* Dataset records:

'''

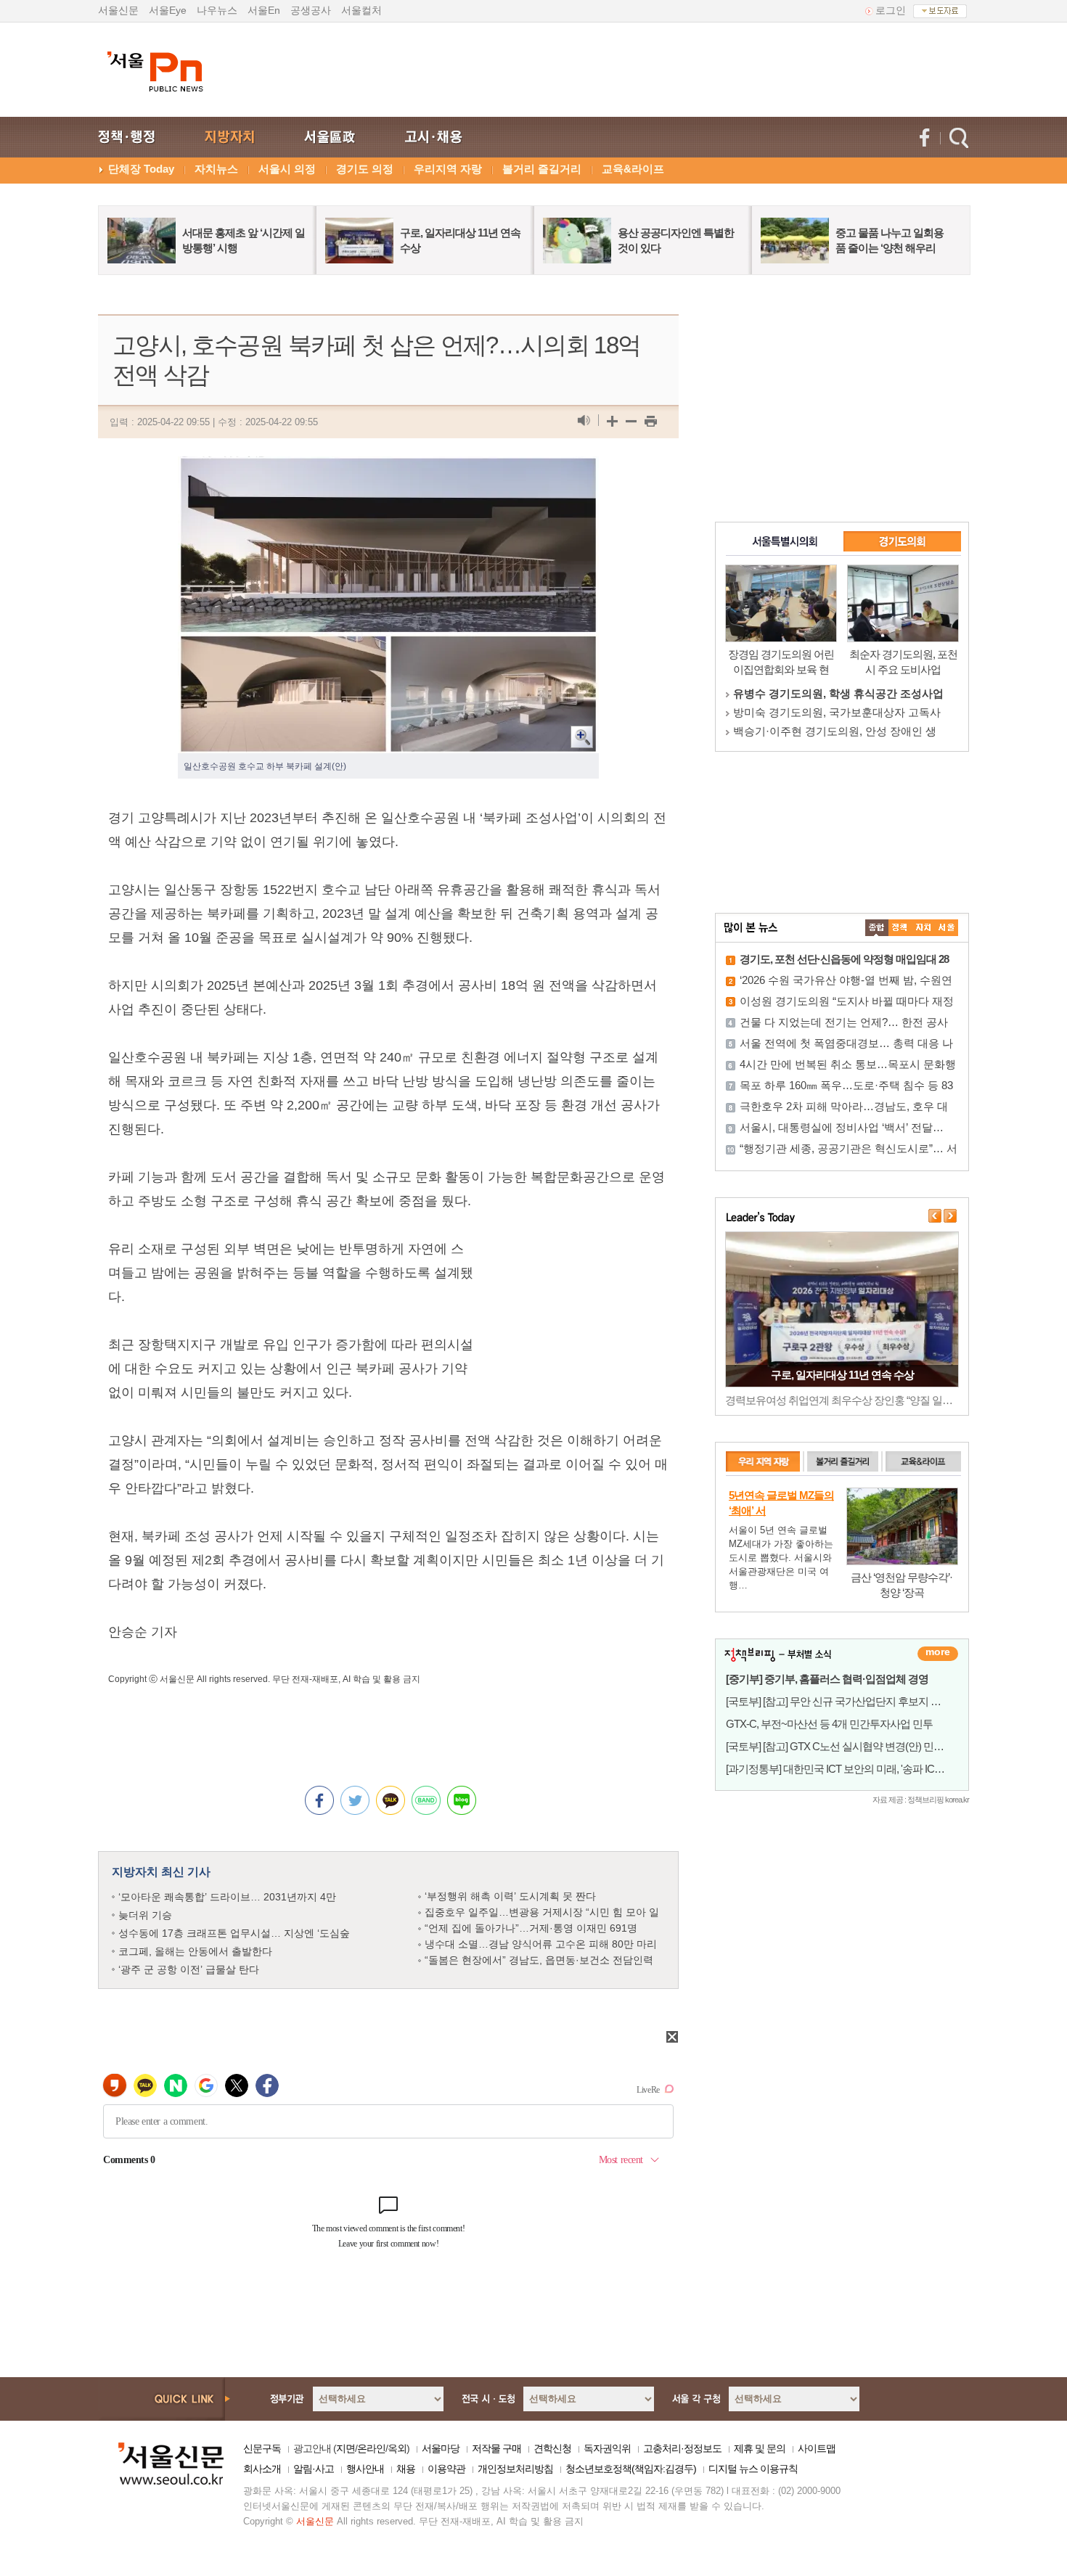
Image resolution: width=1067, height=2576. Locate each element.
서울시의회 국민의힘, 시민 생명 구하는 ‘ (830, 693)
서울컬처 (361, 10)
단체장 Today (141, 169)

'''
'''

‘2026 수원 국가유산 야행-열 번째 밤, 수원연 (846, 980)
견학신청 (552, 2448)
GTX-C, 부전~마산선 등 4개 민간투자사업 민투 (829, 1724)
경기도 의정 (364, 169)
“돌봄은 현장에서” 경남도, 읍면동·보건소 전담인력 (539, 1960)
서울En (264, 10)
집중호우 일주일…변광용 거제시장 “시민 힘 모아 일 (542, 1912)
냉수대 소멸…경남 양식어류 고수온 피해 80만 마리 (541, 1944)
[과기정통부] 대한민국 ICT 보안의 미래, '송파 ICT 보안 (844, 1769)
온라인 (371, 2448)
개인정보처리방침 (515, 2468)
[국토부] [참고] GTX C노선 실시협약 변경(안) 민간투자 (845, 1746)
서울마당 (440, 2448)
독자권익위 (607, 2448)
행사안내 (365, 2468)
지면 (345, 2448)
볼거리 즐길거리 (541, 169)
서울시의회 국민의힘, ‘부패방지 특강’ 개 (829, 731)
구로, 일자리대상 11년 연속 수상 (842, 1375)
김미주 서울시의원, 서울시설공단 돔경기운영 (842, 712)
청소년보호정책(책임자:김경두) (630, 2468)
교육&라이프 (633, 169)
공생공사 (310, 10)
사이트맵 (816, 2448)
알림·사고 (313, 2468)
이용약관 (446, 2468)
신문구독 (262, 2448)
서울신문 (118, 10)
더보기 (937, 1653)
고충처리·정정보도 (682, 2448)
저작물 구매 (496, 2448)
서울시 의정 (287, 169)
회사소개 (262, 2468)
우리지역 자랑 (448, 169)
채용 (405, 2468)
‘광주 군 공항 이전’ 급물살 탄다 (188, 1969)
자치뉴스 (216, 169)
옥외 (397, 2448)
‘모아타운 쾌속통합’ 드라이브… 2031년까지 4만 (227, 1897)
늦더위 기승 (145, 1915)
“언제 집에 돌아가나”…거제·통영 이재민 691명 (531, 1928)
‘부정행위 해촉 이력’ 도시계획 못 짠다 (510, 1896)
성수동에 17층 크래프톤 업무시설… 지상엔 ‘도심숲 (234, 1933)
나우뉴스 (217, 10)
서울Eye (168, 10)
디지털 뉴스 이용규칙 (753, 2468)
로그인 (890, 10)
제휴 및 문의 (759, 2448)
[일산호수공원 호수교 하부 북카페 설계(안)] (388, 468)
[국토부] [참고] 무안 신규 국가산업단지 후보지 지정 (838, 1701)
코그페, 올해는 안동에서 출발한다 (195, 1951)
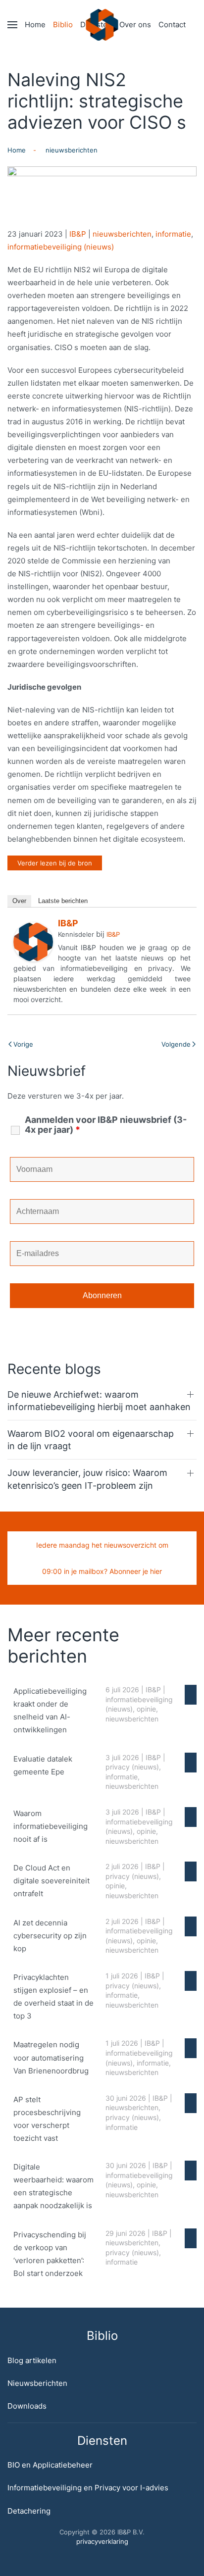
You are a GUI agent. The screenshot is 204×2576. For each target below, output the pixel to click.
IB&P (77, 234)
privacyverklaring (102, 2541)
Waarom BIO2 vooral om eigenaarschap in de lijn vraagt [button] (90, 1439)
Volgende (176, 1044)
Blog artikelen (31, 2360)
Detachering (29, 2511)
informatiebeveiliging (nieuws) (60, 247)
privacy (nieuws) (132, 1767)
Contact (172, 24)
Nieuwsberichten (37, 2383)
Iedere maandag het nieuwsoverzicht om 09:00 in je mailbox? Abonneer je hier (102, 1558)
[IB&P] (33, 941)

'''
'''

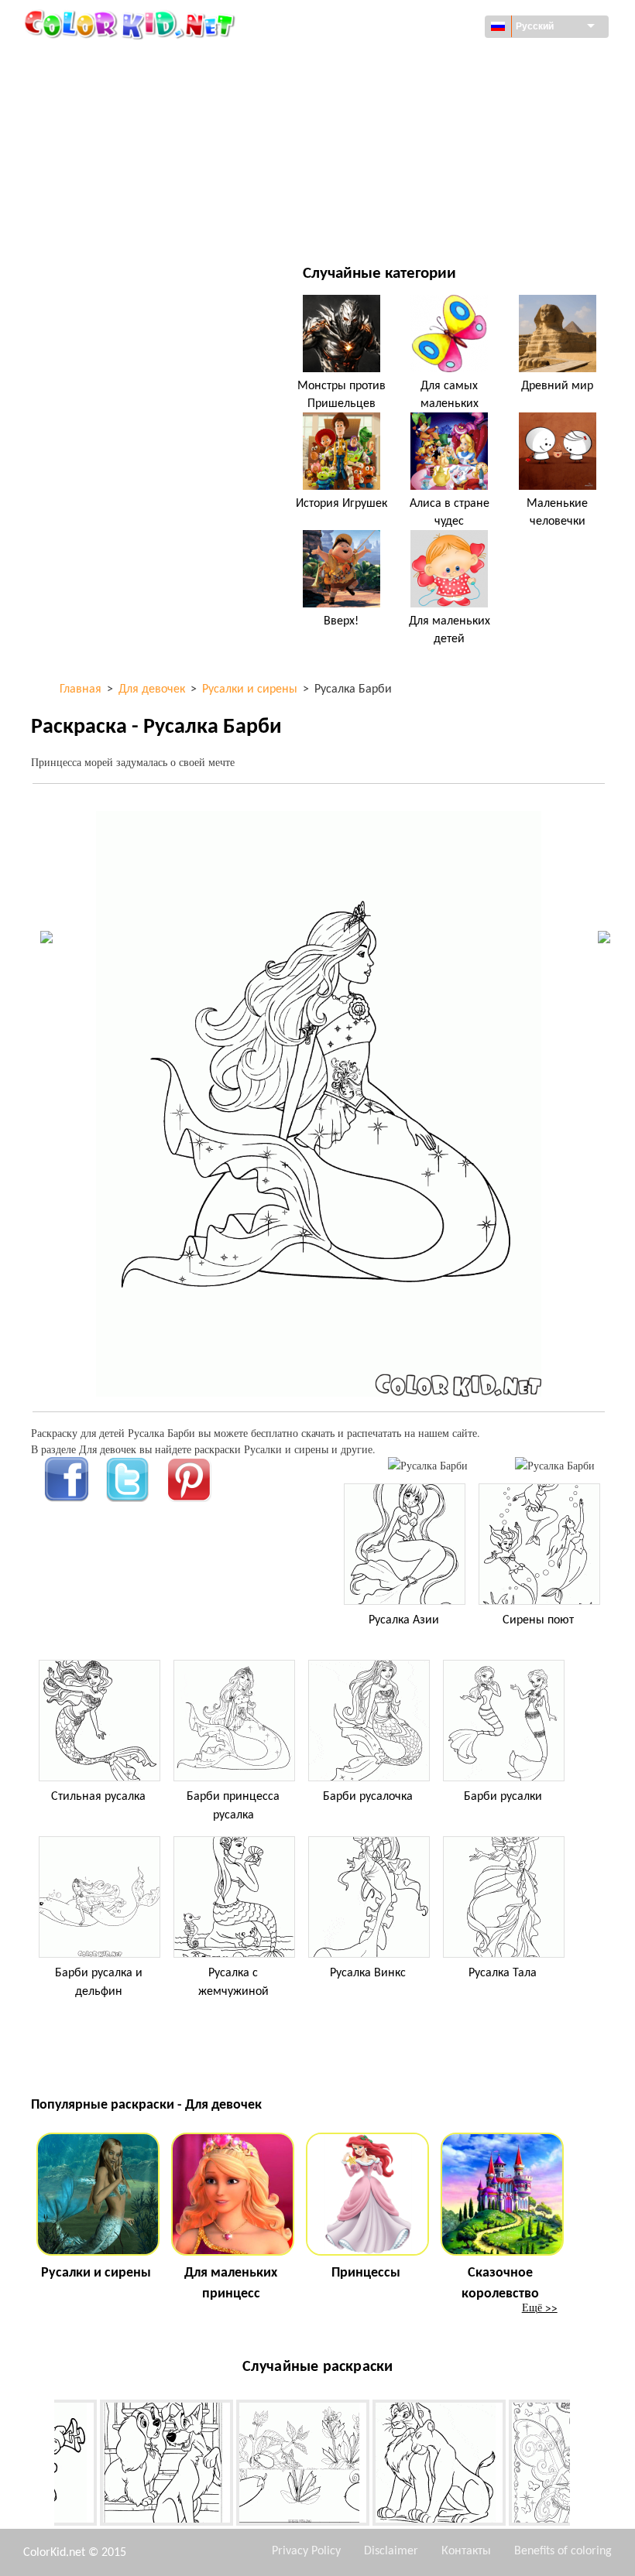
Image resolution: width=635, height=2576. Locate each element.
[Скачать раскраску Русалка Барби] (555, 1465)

'''

* What to do: Set down, unchanged, only those lines above that fall between the line with "informatiebeveiliging (nieuws) (60, 247)" and the line with "[IB&P] (33, 941)", the two end lines included.

* Problem solution:
informatiebeveiliging (nieuws) (60, 247)
privacy (nieuws) (132, 1767)
Contact (172, 24)
Nieuwsberichten (37, 2383)
Iedere maandag het nieuwsoverzicht om 09:00 in je mailbox? Abonneer je hier (102, 1558)
[IB&P] (33, 941)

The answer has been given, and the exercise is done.